| Source excerpt |
%%
THE AUSTRALIAN SOUND DESIGN PROJECT: UPDATE

The Australian Sound Design Project continues to lead the University of Melbourne in pioneering sound research and making it audible online. The site has been showcased and exhibited as one of the University’s most innovative projects in annual design innovation fests. It has appeared in publications as an example of innovative sound research.

During 2006 the website has grown to include 147 works in its online digital gallery, with 98,478 hits on the site during the year. Most activity was from Australia followed by the Netherlands, Japan, France and the USA Educational. The faculty of Arts awarded Dr Ros Bandt the excellence for research Award for 2006 which featured this innovative digital publishing along with her other books, writings and original sounding artworks.

City of Melbourne Collaboration and Commission | <top>

The Australian Sound Design has completed a major new commission for the Melbourne City Council publishing seventeen new sound works that fall under their custodianship. These include a) newly commissioned public sound works b) works from the Council’s collection and c) works in the Melbourne CBD. The online publication will encourage sound to be recognised as an important part of cultural heritage. Iain Mott and Ros Bandt documented the works on site and liaised with the artists to publish the works in image, sound video and text. Iain Mott developed an interactive map as a portal to these works. You can see the works in site on a map of the City of Melbourne and zoom in to the detailed documentation directly for each work.

Browse works on map of Melbourne.
%%
| Extracted entries |
%%
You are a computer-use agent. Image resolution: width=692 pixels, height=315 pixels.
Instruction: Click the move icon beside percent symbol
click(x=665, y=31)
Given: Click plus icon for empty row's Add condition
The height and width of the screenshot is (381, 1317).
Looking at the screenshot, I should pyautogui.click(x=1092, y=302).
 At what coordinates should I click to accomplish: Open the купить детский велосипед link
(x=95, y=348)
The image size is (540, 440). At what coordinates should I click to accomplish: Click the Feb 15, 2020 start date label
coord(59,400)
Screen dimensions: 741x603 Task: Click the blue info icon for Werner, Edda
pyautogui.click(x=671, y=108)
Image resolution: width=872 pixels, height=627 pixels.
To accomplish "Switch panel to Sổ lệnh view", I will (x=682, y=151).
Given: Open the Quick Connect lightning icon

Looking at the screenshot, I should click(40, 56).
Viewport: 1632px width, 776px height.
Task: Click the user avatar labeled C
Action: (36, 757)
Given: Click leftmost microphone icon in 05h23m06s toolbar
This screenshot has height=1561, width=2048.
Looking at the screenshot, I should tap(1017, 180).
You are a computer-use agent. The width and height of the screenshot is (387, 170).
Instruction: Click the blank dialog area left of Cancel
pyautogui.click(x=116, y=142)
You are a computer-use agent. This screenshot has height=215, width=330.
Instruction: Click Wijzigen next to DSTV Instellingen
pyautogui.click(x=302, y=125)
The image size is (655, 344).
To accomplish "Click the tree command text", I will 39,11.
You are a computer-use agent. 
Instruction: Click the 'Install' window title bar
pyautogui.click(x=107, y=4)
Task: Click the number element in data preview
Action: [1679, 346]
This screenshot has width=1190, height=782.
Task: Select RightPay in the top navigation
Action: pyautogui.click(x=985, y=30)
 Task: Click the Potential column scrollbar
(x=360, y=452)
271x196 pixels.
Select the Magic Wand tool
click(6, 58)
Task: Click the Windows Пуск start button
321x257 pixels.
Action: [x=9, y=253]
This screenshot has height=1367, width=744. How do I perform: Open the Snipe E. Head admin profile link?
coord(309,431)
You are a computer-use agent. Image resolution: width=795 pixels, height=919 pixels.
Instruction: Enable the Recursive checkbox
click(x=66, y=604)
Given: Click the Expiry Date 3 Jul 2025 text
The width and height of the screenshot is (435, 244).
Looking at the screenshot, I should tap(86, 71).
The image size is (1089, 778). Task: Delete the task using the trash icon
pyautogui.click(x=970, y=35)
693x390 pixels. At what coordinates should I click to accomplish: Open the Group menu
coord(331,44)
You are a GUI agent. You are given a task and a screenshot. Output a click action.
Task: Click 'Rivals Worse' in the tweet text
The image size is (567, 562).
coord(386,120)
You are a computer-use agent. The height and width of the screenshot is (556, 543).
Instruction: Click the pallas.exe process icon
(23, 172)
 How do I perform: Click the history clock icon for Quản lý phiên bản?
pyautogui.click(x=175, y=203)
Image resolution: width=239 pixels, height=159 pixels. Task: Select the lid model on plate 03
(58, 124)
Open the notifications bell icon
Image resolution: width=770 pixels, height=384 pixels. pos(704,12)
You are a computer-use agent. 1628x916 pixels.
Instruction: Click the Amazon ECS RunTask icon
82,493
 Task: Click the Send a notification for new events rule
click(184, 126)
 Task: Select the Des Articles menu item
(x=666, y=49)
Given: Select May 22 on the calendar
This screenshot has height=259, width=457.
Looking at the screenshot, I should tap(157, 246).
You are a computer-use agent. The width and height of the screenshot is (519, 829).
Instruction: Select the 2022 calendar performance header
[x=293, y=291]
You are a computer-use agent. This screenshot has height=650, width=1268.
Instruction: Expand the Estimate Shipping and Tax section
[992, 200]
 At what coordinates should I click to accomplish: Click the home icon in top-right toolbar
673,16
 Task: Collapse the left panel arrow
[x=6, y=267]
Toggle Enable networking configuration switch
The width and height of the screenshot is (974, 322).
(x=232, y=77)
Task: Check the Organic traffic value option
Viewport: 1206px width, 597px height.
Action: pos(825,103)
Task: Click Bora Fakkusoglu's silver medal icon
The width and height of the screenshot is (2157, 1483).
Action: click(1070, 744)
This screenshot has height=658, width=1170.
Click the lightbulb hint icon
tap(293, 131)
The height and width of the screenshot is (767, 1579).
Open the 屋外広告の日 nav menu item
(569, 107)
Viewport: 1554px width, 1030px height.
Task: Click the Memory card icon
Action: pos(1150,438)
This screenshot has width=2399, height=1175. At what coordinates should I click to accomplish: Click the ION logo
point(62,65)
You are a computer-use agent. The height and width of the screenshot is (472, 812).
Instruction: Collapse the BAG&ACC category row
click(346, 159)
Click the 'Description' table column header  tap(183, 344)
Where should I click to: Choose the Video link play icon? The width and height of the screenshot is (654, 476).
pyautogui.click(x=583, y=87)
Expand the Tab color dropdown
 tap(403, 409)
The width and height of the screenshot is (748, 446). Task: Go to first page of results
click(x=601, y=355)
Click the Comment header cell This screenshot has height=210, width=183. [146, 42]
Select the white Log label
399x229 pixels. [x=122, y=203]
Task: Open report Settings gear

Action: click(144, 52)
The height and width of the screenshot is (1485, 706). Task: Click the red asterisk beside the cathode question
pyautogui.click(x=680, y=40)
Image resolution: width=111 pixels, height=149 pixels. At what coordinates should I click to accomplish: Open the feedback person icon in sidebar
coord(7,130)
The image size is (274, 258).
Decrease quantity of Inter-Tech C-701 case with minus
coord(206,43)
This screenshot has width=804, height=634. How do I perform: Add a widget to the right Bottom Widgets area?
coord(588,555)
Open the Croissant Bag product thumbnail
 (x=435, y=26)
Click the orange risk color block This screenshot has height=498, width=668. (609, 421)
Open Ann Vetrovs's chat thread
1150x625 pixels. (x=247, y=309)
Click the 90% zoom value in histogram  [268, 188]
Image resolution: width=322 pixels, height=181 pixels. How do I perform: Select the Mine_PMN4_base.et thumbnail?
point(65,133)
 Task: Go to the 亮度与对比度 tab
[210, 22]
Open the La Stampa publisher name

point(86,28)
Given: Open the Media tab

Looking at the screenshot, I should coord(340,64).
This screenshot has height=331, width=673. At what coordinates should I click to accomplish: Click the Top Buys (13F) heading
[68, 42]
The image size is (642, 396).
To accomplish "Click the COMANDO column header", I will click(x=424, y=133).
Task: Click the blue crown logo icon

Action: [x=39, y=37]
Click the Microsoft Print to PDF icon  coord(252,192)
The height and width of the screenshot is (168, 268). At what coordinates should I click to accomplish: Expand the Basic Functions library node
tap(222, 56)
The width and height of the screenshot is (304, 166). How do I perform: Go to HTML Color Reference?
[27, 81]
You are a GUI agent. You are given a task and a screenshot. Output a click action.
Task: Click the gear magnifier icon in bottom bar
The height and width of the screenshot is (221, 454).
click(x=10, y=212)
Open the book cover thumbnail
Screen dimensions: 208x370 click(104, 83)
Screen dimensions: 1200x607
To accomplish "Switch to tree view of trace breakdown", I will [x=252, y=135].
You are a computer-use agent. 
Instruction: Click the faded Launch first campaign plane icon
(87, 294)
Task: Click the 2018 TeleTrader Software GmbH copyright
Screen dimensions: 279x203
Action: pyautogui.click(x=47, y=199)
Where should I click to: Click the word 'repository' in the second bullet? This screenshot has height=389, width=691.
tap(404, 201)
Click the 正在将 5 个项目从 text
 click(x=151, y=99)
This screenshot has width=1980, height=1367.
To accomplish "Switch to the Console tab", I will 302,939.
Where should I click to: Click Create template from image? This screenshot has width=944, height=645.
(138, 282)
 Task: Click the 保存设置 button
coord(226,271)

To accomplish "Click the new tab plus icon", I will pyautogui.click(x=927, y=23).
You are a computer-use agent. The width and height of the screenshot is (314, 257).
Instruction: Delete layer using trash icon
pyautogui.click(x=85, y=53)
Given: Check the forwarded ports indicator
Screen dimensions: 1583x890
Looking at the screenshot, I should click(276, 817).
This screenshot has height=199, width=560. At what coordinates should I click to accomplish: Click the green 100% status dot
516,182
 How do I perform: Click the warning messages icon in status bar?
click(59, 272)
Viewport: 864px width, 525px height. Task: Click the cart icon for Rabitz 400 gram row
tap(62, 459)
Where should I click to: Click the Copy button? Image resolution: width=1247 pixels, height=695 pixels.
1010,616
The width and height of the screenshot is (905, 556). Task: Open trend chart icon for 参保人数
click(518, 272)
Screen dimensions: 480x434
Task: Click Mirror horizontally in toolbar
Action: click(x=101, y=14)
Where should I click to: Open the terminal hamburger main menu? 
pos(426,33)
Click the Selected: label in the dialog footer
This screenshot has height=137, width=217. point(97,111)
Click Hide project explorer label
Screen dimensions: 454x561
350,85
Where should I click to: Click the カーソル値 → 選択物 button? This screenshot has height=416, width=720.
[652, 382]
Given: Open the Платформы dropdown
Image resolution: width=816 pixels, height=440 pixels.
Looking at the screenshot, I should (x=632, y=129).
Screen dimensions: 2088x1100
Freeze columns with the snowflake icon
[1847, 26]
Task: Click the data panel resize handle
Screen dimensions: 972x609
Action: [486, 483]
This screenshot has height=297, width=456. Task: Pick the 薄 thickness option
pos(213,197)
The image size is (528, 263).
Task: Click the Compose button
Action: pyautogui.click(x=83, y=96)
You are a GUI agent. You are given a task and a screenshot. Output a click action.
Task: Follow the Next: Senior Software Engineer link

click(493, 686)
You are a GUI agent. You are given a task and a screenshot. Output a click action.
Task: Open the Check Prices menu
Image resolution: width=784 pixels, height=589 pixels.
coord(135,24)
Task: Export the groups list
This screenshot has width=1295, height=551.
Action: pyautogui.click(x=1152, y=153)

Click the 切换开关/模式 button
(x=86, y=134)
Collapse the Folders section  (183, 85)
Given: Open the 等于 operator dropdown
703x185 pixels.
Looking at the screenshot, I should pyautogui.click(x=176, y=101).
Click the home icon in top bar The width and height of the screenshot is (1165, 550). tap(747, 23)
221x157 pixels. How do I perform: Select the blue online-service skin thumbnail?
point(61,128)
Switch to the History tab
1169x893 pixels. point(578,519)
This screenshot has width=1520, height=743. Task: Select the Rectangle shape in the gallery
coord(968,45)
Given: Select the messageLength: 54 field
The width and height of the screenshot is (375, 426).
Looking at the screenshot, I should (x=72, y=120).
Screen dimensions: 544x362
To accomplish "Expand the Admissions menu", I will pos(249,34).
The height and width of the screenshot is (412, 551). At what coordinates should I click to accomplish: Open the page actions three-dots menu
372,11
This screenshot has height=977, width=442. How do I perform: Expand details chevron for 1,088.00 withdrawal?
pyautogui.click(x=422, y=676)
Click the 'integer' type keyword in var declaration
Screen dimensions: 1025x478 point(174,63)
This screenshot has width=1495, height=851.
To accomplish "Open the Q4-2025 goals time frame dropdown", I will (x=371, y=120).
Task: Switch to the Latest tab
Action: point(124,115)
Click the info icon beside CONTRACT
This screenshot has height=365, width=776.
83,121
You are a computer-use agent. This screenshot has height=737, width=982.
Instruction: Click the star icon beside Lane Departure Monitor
%%
| Set tasks |
a: Rewrite the records from their first line through the line containing "Action: pyautogui.click(x=985, y=30)", replacing "Instruction" with "Command" and leaving everything else unchanged.
b: Continue the update on the Australian Sound Design Project from the point where it stops.
The records are unrelated to the text.

| Results for each task |
a:
You are a computer-use agent. Image resolution: width=692 pixels, height=315 pixels.
Command: Click the move icon beside percent symbol
click(x=665, y=31)
Given: Click plus icon for empty row's Add condition
The height and width of the screenshot is (381, 1317).
Looking at the screenshot, I should pyautogui.click(x=1092, y=302).
 At what coordinates should I click to accomplish: Open the купить детский велосипед link
(x=95, y=348)
The image size is (540, 440). At what coordinates should I click to accomplish: Click the Feb 15, 2020 start date label
coord(59,400)
Screen dimensions: 741x603 Task: Click the blue info icon for Werner, Edda
pyautogui.click(x=671, y=108)
Image resolution: width=872 pixels, height=627 pixels.
To accomplish "Switch panel to Sổ lệnh view", I will (x=682, y=151).
Given: Open the Quick Connect lightning icon

Looking at the screenshot, I should click(40, 56).
Viewport: 1632px width, 776px height.
Task: Click the user avatar labeled C
Action: (36, 757)
Given: Click leftmost microphone icon in 05h23m06s toolbar
This screenshot has height=1561, width=2048.
Looking at the screenshot, I should tap(1017, 180).
You are a computer-use agent. The width and height of the screenshot is (387, 170).
Command: Click the blank dialog area left of Cancel
pyautogui.click(x=116, y=142)
You are a computer-use agent. This screenshot has height=215, width=330.
Command: Click Wijzigen next to DSTV Instellingen
pyautogui.click(x=302, y=125)
The image size is (655, 344).
To accomplish "Click the tree command text", I will 39,11.
You are a computer-use agent. 
Command: Click the 'Install' window title bar
pyautogui.click(x=107, y=4)
Task: Click the number element in data preview
Action: [1679, 346]
This screenshot has width=1190, height=782.
Task: Select RightPay in the top navigation
Action: pyautogui.click(x=985, y=30)

b:
Research and Development of the Site | <top>

In 2006 the site has been recommended for inclusion in the National Research Network for Data Sustainability. At the University of Melbourne, Gavan McCarthy—director of Austehc and the team who invented the OHRM data archival methodology—is now using the ASDP site data to trial innovative aspects of the newest upgrade of the OHRM. The site is currently being reconfigured in OHRM 5 sponsored by Austehc.

In 2004-5 the National Library mined the site data for its lasting value through its Music Australia project, contributing $6000 to have the information transposed into a meta-data compatible format with the National Library system.

Scholarly Interpretation | <top>

Since its inception, the site has been the subject of scholarly interpretation in international journals such as Contemporary Music Review (2006) and

Organised Sound (2005), keynote speeches (ICAD, AG Ideas), conference papers (IRCAM, WFAE, SIMS, ASCA) and included in new international writings on Australian sound (Richards 2007). These can all be accessed in the bibliography (Bandt 2001-2007).

International Interdisciplinary Sound Research | <top>

Since the formation of the ASDP website, launched in 2001, it has been pleasing to see the increase in sound-focused research and discourse, sound conferences and new publications and readers. Last year’s seminal conference in Amsterdam Sonic Interventions: pushing the boundaries of cultural analysis, took up the mantle of sound within four broad cultural and theoretical themes of 1) Sound and the Moving Image & Sound Technologies and Cultural Change 2) The Sonic in the ‘Silent’ Arts and Bring the Noise 3) Silence/Orality 4) Soundscapes: Sound, Space and the Body and Sound Practices and Events. See www.turbulence.org/blog/archives/000909.html.

The yearly ICAD (International Community for Auditory Display) conferences have raised public awareness of applications of sound data and the many ways auditory information can be displayed. The links between Architecture Music and A, acoustics was taken up by the Toronto Sound Axis Conference, and the World Forum for Acoustic Ecology took place in Hirosaki in Japan in November. In Australia the Liquid Architecture Sound Conference took place in three states simultaneously with concerts and forums. Cross cultural Regimes of the Senses at UTS and the Senses of Place conference in the University of Tasmania, both situated Sound in the broader arena. Both are planning interdisciplinary publications including sound.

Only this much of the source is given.